#### Task objective
Write down the passage on the IREE task system word for word, starting with "The IREE task" and going on through "at execution time.".

#### Passage provided
-.-.-

IREE Task System: Process-Based Cooperative Scheduler

Overview

The IREE task system is a cooperative, multi-worker scheduler built around a single abstraction: the process. A process is any unit of work that can be drained incrementally by one or more workers. Workers call drain() on processes, do bounded work, and return — freeing them to handle other work (I/O completions, higher-priority processes, newly-arrived submissions) before coming back for more. There are no task types, no DAGs, no coordinator thread, and no per-operation allocation at execution time.

The drain/return model is the key design choice. Every scheduling decision happens at the boundary between drain() calls — a natural yield point that costs one atomic load (~1ns) to check for higher-priority work. This gives the system fine-grained interleaving of compute and I/O without preemption, context switches, or kernel involvement.

Design goals

  • Dispatch-to-dispatch latency < 10μs. The dominant cost should be the kernel itself, not the scheduling machinery around it. No per-command task allocation, no DAG construction, no coordinator round-trip.

  • Zero-overhead pipelining. Multiple command buffers in flight simultaneously, with I/O completions (semaphore signals, buffer readiness) processed between drain() calls. The system pipeline stays full without explicit overlap management.

  • Unified execution model. Compute (tiled dispatch), I/O (buffer transfer), host callbacks, VM invocations, and queue management all use the same process interface. One scheduling policy, one worker loop, one wake mechanism.

  • Direct wake, zero hop. When a GPU completion, semaphore signal, or I/O event makes a process runnable, the signaling thread directly activates it (atomic decrement + list push). No coordinator lock, no ready-queue round-trip, no batched wake — the process is scannable by workers on the next loop iteration.

What this replaces

The previous task system had six task types (NOP, CALL, BARRIER, FENCE, DISPATCH, DISPATCH_SHARD), a coordinator mutex, per-command task allocation during recording, shard fan-out at dispatch issue, and a centralized classify-and-route loop. The process model replaces all of these with one type, one worker loop, and one activation mechanism.

Process Model

The process type

A process has:

  • A drain function: called by workers to do bounded work. Multiple workers may call concurrently. Returns quickly (one region pass for compute, one operation for queue management).

  • A suspend count: atomic counter. Process is runnable when count is zero. External events (semaphore signals, upstream process completion) decrement the count. The thread that drives it to zero activates the process.

  • A wake budget: how many workers the executor should try to wake for this process. Updated dynamically by the drain function (e.g., a block processor updates the budget at each region transition based on available tiles). This is a wake fan-out hint, not an admission limit on active drainers.

  • A dependent list: processes to activate when this process completes. Completion decrements each dependent's suspend count. This replaces BARRIER tasks — dependency fan-out is an atomic decrement per dependent, inline in the completing worker.

-.-.-

#### Information supplied

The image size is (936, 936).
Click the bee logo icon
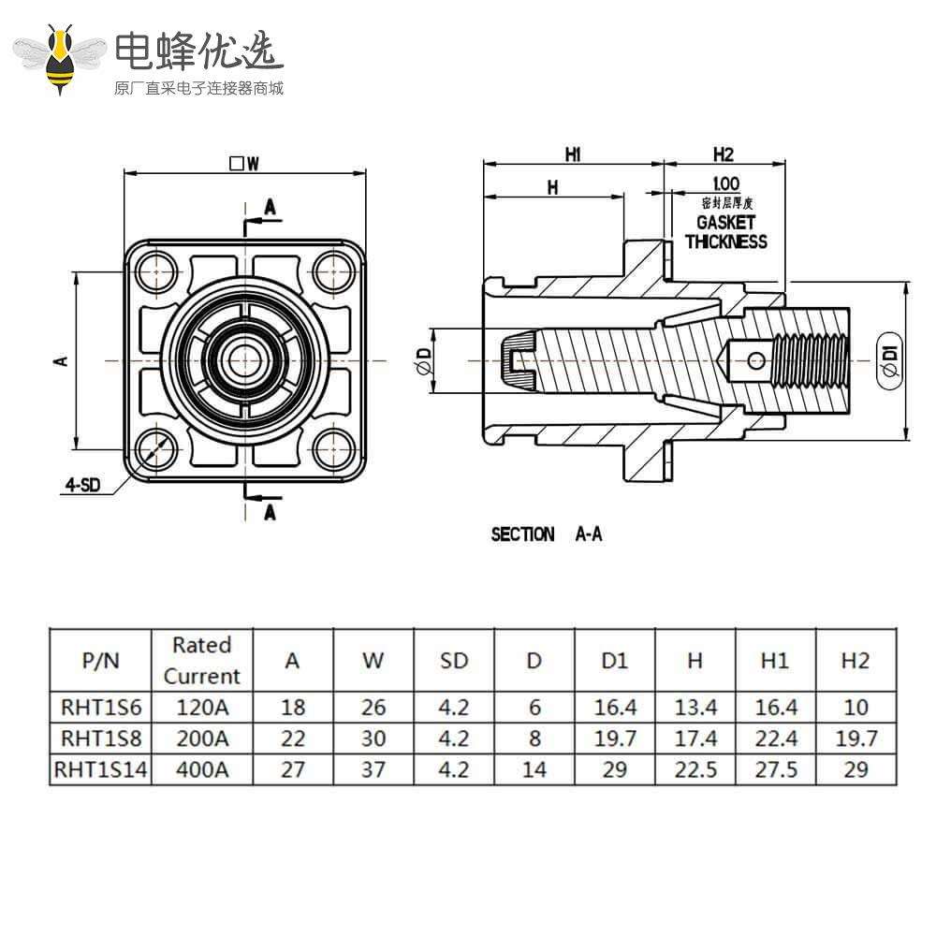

-.-.-

#### Completed task
The IREE task system is a cooperative, multi-worker scheduler built around a single abstraction: the process. A process is any unit of work that can be drained incrementally by one or more workers. Workers call drain() on processes, do bounded work, and return — freeing them to handle other work (I/O completions, higher-priority processes, newly-arrived submissions) before coming back for more. There are no task types, no DAGs, no coordinator thread, and no per-operation allocation at execution time.